• **Exercise details**
Please substitute "Press" for "Tap" in the items below and repeat them with everything else left as it is.
** Start Records **
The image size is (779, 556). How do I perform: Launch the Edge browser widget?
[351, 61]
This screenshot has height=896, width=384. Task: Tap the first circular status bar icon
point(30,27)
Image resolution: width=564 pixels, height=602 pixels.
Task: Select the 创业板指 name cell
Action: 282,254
** End Records **
• **Expected output**
The image size is (779, 556). How do I perform: Launch the Edge browser widget?
[351, 61]
This screenshot has height=896, width=384. Task: Press the first circular status bar icon
point(30,27)
Image resolution: width=564 pixels, height=602 pixels.
Task: Select the 创业板指 name cell
Action: 282,254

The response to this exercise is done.